I have two images of Patricia. The first is a mental one of her home in KwaNomzamo, one of the tin boxes they call ‘disaster housing’, planted neatly in rows beside the sprawl of the apartheid-era ‘location’. This image is dominated by Patricia’s disabled mother, who spends her days here, mute and motionless like a character from an absurdist drama. Beside this is the actual photograph Patricia asked us to take at her boyfriend’s house, where they assumed a Madonna-like pose with their three-month-old child.

These memories drive apart the different perspectives in me like nothing else. The relationships between middle-class South Africans and their domestic staff today are a genuine strand of solidarity in an otherwise confusing picture. But from my European viewpoint, always aware of history and privilege, even empathy is just another measure of injustice, of difference. This mindset is calibrated from a distance: someone who brings it to actual relationships is not an attractive prospect, nor an ethical one. Self-aware is never far from self-absorbed.


The danger usually emphasised by ethics is becoming trapped in a subjective viewpoint, seeing the world from too narrow an angle. But another problem is the philosophical shrinking act sometimes known as false objectivity. If you already have a detached perspective, the most difficult part of forming a judgment is understanding the personal motives of those involved. ‘Reasons for action,’ as Nagel says, ‘have to be reasons for individuals’. The paradox is that a truly objective judgment has to be acceptable from any viewpoint, otherwise it is just another subjective judgment.

In Britain, hardship seems to exist for our own judicial satisfaction.
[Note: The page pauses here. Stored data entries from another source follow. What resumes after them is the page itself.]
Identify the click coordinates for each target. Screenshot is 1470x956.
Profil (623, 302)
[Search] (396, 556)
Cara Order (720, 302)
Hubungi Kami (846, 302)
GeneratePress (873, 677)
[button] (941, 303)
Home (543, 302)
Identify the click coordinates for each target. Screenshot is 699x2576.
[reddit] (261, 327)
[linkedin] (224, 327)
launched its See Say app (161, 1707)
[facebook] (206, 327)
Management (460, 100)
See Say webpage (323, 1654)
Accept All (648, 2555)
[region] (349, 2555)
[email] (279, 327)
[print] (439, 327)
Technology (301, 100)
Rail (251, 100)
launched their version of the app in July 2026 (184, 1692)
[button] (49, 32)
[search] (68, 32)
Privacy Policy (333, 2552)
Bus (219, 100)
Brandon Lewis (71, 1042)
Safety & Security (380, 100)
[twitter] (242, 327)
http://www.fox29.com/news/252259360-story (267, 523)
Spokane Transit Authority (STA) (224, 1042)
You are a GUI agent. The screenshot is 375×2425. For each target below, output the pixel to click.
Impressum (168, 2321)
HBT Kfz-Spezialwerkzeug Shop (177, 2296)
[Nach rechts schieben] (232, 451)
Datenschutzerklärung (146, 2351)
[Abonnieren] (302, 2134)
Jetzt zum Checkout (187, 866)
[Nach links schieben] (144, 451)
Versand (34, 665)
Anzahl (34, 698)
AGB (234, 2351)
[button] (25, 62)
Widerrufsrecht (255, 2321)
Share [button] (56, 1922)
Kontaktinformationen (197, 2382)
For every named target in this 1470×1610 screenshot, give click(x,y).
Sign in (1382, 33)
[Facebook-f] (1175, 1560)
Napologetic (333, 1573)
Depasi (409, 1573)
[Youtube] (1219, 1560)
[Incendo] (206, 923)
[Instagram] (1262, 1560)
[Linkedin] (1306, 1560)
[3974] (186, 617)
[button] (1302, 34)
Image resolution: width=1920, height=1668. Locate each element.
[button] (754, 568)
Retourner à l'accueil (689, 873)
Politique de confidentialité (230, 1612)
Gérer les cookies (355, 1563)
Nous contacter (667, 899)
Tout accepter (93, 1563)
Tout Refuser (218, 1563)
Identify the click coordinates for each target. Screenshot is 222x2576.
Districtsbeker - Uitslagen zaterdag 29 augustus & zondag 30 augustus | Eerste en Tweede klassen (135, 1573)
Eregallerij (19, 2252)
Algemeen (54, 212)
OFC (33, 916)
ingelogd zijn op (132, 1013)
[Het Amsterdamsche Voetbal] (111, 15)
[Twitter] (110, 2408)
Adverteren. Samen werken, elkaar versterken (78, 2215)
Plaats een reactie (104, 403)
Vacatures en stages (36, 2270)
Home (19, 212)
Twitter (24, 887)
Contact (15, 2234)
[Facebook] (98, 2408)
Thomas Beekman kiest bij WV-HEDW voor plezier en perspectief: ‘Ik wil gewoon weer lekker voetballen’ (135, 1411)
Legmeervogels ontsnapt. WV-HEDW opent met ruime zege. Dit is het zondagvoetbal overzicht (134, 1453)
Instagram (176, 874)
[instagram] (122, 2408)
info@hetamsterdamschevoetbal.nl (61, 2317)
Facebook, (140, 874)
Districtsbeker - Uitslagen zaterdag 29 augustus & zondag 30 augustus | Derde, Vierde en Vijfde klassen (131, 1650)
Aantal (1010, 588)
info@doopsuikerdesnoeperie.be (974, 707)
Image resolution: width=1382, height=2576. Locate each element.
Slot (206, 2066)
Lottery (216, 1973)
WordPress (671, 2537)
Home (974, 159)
Ethics are a spectator sport mediated by screens, a televised catharsis implying moral certainty. War, natural disasters, the boats crossing the Mediterranean – there’s not much we can offer these images apart from such Manichean responses as blind sympathy or outrage, and these we offer largely to our consciences. Looking out becomes another way of looking in.

The journalist R.W. Johnson noted that after liberation, foreign papers lost interest in commissioning stories about South Africa. Just as well, since it soon became a morass of competing anxieties, the idealism of the ‘rainbow nation’ corroded by grotesque feats of violence and corruption: I am not unusual in having relatives who have been murdered. Against this background, the pigs and potholes among the mansions of St Francis are like blood coughed into a silk handkerchief, signs of a hidden atrophy already far progressed.

Alison and Tim are the sort of young South Africans – and there remain many – whose optimism has always been the antidote to all this. They are Johannesburgers proud of their cosmopolitan city. One evening last Christmas, I sat with Tim in a St Francis bar that served craft beer and staged an indie band in the corner. This is not really like South Africa, he said, pointing to the entirely white crowd. Then he told me he, too, is thinking of leaving.

South Africa’s currency, the Rand, crashed in December after President Jacob Zuma fired his Finance Minister on a whim. You could not go anywhere without hearing about this. Everyone is looking for something to export, Tim said, a way to earn foreign currency before it becomes impossible to leave. He has a family to think of – and yes, he admitted several drinks later, it bothers him that you could wake any night with a gun to your head.

‘More often in the first world / one wakes from not to the nightmare’, writes the American poet Kathy Fagan. There is such as thing as a shared dream, but even nightmares that grow from the same source tend to grow apart. They are personal, invisible from outside.